When there is no external source of sound, one of the symptoms of tinnitus is the perception of sound. Its pitch, volume, and duration might change, and it can sound like a ringing, buzzing, or whistling. Tinnitus can be mild or severe, and it can be an acute or chronic illness. A person’s quality of life may be significantly impacted by how severe their tinnitus is.
Tinnitus may have a variety of underlying reasons, such as hearing loss, loud noise exposure, specific drugs, head or neck injuries, and other illnesses like cardiovascular disease or thyroid issues. The root cause of tinnitus may not always be known and may even involve several factors. Any part of the auditory system, including the inner ear, the auditory nerve, and the brain, can produce tinnitus.
One of the most typical underlying causes of tinnitus is hearing loss. Age-related hearing loss, also known as presbycusis, is a product of normal aging, but noise-induced hearing loss is brought on by prolonged exposure to loud noise. Tinnitus can also be brought on by some drugs, head or neck trauma, and medical illnesses like cardiovascular disease or thyroid issues. The root cause of tinnitus may not always be known and may even involve several factors. The underlying cause should be identified and addressed, if at all possible, because tinnitus is a symptom and not an illness.
Tinnitus may have a variety of underlying causes, and each person will likely have a different etiology. Other causes of tinnitus include ear infections, heart or blood vessel disorders, Ménière’s disease, brain tumors, acoustic neuromas (tumors on the auditory nerves of the ear), migraines, temporomandibular joint issues, exposure to particular medications, and prior head injuries. Tinnitus can also be brought on by hearing loss, noise-induced hearing loss, age-related hearing loss, and hearing loss. Earwax buildup, which can obstruct the ear canal and irritate or inflame the auditory nerve, is another potential cause of tinnitus. To identify the underlying cause of tinnitus and to decide on the best course of therapy, it’s crucial to consult a healthcare specialist.
Tinnitus can occasionally develop as a result of stress and mental problems. Tinnitus may be a distressing symptom, and people who have it frequently struggle with stress and other emotional issues as a result of their condition. An ongoing cycle of stress and emotional problems might be exacerbated by tinnitus. Tinnitus is more prevalent in those who have depression, and in some persons, tinnitus may also be a factor in the onset of depression. Finding coping mechanisms for stress and emotions is crucial for those who suffer with tinnitus because doing so can enhance their general wellbeing and standard of living. This could entail reaching out to friends and family for support, engaging in stress-relieving hobbies, and seeking professional help if needed.
The most Common Cause:
This study used data from the National Health and Nutrition Examination Survey (NHANES) to assess the prevalence and characteristics of tinnitus among adults in the United States:
“Prevalence and characteristics of tinnitus among US adults”
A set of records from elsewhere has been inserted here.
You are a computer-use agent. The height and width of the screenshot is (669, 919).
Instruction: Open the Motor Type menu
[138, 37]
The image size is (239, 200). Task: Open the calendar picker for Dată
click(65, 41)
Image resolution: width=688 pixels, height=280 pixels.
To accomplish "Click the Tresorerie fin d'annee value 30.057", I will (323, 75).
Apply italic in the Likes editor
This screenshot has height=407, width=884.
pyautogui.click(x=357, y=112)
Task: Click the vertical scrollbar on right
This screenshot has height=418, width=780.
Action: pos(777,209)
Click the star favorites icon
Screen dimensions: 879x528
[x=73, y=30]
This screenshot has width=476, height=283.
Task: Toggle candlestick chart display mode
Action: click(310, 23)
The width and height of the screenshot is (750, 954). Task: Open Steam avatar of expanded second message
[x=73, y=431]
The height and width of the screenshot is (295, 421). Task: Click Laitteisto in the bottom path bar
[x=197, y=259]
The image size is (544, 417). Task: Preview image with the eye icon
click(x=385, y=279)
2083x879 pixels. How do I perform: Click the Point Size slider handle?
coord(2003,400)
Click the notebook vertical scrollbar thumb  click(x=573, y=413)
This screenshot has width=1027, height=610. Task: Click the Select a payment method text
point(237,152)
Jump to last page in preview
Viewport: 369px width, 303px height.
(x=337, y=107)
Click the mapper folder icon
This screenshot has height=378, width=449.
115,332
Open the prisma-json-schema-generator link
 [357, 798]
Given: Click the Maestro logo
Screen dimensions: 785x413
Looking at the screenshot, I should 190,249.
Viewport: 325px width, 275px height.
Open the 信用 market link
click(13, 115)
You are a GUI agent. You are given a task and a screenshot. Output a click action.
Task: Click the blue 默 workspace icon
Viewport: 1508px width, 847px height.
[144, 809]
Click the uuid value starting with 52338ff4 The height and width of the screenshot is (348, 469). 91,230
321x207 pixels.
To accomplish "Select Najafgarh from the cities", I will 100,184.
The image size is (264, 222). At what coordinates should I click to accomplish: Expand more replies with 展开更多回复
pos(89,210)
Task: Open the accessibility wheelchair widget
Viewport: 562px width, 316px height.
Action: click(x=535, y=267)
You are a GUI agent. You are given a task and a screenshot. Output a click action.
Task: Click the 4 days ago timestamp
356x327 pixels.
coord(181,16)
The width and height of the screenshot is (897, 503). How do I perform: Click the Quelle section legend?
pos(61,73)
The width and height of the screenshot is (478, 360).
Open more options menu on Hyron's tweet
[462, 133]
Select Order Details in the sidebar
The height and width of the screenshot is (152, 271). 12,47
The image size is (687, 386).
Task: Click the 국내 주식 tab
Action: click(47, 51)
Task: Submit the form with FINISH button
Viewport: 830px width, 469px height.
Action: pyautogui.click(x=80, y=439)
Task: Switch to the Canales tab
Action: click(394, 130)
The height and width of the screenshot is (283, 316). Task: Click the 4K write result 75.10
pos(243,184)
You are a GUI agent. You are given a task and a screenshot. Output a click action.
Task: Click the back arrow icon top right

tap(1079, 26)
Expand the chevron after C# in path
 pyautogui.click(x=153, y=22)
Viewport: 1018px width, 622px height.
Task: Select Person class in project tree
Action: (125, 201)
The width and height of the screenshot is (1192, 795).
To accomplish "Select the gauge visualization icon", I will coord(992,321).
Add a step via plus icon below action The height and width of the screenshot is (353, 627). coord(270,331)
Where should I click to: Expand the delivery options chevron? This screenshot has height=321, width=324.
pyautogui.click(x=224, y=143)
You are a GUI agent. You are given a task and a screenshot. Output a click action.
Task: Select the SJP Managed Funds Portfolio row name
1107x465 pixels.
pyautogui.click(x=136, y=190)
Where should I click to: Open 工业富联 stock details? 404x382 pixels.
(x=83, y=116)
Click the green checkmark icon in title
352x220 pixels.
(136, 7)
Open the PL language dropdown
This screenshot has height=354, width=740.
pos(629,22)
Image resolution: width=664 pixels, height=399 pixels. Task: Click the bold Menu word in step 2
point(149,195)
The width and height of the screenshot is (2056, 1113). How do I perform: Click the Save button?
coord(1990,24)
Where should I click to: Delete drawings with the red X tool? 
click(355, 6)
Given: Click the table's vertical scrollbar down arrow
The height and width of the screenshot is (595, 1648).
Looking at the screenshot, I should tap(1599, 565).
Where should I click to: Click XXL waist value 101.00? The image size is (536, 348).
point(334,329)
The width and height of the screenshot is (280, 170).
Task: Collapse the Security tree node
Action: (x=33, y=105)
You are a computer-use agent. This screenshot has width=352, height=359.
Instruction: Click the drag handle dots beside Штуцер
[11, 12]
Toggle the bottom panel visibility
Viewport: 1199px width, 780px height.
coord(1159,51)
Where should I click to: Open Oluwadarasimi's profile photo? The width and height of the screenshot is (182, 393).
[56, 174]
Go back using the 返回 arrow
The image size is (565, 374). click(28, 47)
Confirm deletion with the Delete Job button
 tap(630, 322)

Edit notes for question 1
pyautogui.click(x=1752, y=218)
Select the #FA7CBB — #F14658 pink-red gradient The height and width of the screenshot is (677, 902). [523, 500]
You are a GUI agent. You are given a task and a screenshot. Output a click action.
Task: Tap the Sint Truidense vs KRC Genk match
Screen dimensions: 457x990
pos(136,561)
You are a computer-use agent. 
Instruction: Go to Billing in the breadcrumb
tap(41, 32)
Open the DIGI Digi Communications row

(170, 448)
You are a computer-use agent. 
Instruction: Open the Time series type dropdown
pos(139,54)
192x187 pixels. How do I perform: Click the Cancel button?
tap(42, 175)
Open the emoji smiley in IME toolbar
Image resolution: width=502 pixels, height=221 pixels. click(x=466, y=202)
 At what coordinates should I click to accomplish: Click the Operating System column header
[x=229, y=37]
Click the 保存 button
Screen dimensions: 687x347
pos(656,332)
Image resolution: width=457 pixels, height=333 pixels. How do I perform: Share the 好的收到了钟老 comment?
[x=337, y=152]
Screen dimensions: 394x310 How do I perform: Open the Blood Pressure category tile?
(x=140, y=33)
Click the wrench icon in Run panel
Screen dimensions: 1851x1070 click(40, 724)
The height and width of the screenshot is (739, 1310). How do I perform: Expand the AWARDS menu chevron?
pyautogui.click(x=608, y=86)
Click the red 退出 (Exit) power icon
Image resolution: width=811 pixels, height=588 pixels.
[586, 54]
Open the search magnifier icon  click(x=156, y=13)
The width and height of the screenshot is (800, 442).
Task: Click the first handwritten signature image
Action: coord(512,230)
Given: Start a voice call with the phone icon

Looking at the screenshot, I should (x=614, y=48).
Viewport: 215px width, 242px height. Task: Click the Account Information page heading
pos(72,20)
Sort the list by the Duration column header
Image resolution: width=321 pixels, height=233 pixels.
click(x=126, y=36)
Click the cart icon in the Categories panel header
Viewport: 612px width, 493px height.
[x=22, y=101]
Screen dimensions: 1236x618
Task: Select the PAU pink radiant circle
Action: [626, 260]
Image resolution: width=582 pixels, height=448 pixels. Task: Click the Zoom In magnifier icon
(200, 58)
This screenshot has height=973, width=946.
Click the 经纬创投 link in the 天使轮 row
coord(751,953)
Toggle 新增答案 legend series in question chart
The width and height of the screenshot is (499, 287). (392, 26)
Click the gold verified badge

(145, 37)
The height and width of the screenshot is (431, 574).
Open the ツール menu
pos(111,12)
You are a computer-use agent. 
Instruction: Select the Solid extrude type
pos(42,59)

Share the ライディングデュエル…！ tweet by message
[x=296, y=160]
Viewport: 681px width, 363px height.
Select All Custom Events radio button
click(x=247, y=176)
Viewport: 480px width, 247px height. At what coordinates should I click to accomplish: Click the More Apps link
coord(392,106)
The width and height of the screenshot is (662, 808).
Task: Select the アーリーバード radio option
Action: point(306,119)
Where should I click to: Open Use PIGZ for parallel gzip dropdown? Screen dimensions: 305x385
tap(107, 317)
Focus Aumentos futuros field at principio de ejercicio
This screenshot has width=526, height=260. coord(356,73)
Authors: Davis, A., El Refaie, A., Parker, G., and A. A. Qureshi
Published: August 23, 2017
Journal: JAMA Otolaryngology – Head & Neck Surgery
The study discovered that tinnitus affects 15% of adult Americans and that hearing loss, noise exposure, and age were important predictors of tinnitus. The study also discovered that those with particular illnesses, like diabetes and cardiovascular disease, were more likely to experience tinnitus.
Drugs that can cause Tinnitus:
“Medications as a cause of tinnitus”
Authors: Henry, J. A., and R. A. Gacek
Published: December 1993
Journal: Otolaryngology – Head and Neck Surgery
The literature on drugs that have been claimed to cause tinnitus was examined for this investigation. According to the study, both prescription and over-the-counter drugs, totaling more than 200, have been linked to tinnitus. Nonsteroidal anti-inflammatory drugs (NSAIDs), antibiotics, and certain antidepressants were the drugs most frequently linked to tinnitus. The study also discovered that taking numerous drugs and taking larger doses of some medications increased the risk of developing tinnitus.
It’s important to remember that while some drugs may cause tinnitus, they may also be required for the treatment of other illnesses. It is crucial to talk to a healthcare provider about your worries if you are worried that a medicine you are taking could cause tinnitus. They may be able to recommend different forms of treatment if necessary and assist in determining whether the advantages of the medicine exceed any potential hazards.